Sujet : Re: How many different unit f [actions are lessorequal than all unit fractions? (infinitary)
De : james.g.burns (at) *nospam* att.net (Jim Burns)
Groupes : sci.mathDate : 29. Oct 2024, 15:38:22
Autres entêtes
Organisation : A noiseless patient Spider
Message-ID : <cbfe3b86-65c6-4589-a509-20dbeac4c4af@att.net>
References : 1 2 3 4 5 6 7 8 9 10 11 12 13 14 15 16 17 18 19 20 21 22
User-Agent : Mozilla Thunderbird
On 10/28/2024 5:45 PM, Ross Finlayson wrote:
On 10/28/2024 01:15 PM, Jim Burns wrote:
[...]
>
Of course
you can keep in mind that "continuum limit"
...AKA letting lattice spacing approach 0...
was not admitted to mathematics
since modern mathematics
since at least for the past few decades,
since when for example
"everybody's favorite non-standard
not-a-real-function with standard analytical character,
function,
Dirac's delta the unit impulse function",
has of course that EF is a
non-standard and not-a-real-function,
in the usual sense,
yet has real analytical character itself.
I thought that I at least knew what it was
which you are talking about.
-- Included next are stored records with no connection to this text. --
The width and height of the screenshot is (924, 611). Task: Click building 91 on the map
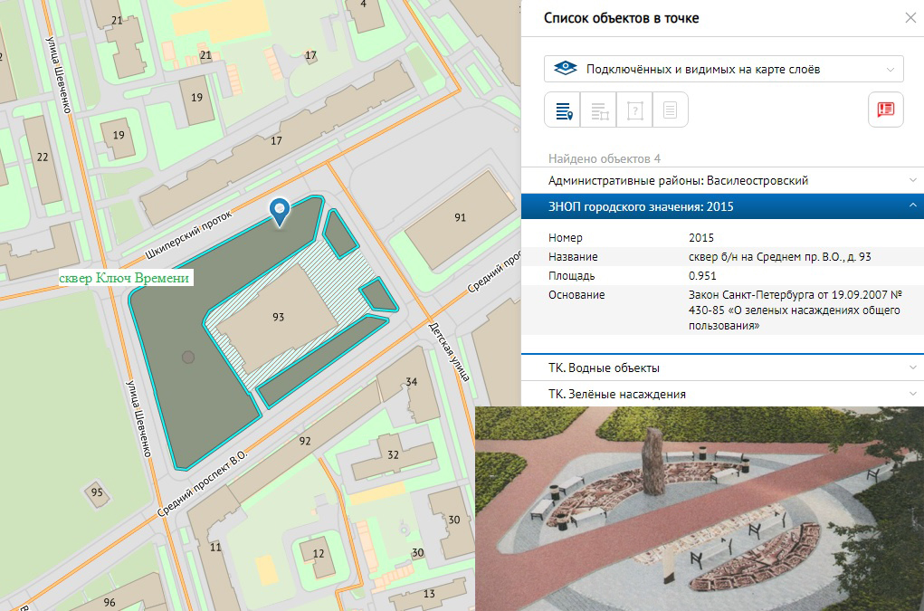click(460, 217)
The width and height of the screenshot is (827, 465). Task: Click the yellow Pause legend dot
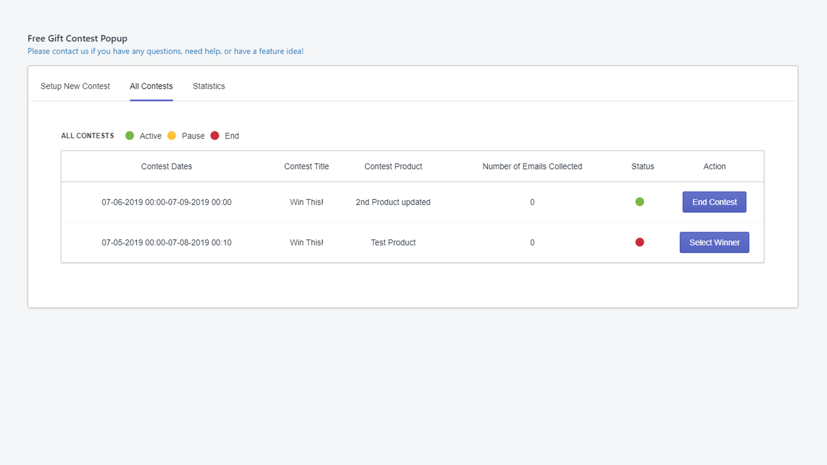pos(172,135)
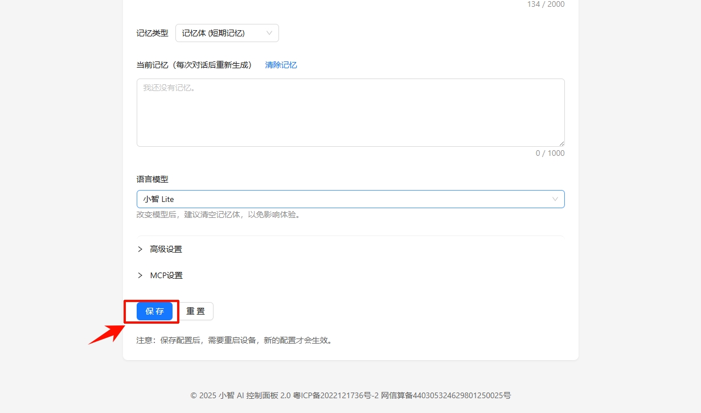Click the down arrow in 记忆类型 selector
Viewport: 701px width, 413px height.
coord(269,33)
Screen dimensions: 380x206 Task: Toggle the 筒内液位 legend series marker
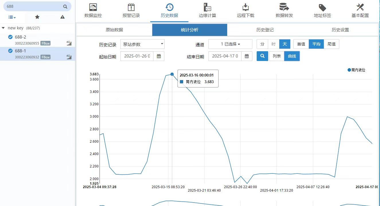pyautogui.click(x=349, y=70)
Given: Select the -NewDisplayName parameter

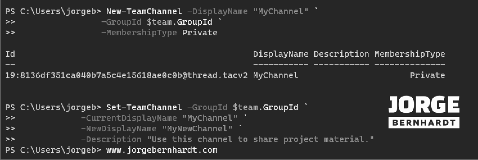Looking at the screenshot, I should (119, 129).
Not so much, now.
Note, on the Dirac delta not.a.function:
It does not have a single non.0 value
such that it integrates to 1
That is an informal gloss of the not.a.function.
A useful intuition.builder, but
the existence of the Dirac delta doesn't prove
that a thick point like that exists.
----
Well, the property that
"a set is complete
if it contains each of its least-upper-bounds",
...if it contains,
for each of its bounded nonempty subsets,
a least upper bound...
is completeness,
is the one ascribed to line-reals,
ran(EF).
It just clicked with me that
you (RF) have been saying "range" and
I (JB) have been thinking "image".
My mistake.
Perhaps you should be saying "image".
It is the image EF(N) which is countable,
assuming a single.valued ("Cartesian"?) function.
The range is a superset of the image.
It might or might not also be countable.
You can't use the range to argue against
Cantor's uncountability proof.
Having a countable subset doesn't prove
countability,
It's an upper-bound, it's least, rather trivially
as either a finite set contains its upper-bound,
or, a finite set has a next-greater upper-bound,
one or the other of those is discernible and
one or the other of those exists and
one or the other of those is an upper-bound and
one or the other of those is least,
thusly the least-upper-bound "LUB" property holds,
completeness.
You have completely lost me.
as either a finite set contains its upper-bound,
or, a finite set has a next-greater upper-bound,
A finite nonempty set contains its upper bound.
So, yes,
a finite set has the least.upper.bound property.
Was it finite sets you've been talking about?
A finite set has the LUB property, yes,
but a finite set isn't a superset of Q
The smallest superset of Q with the LUB property
is R, which is what I've been talking about.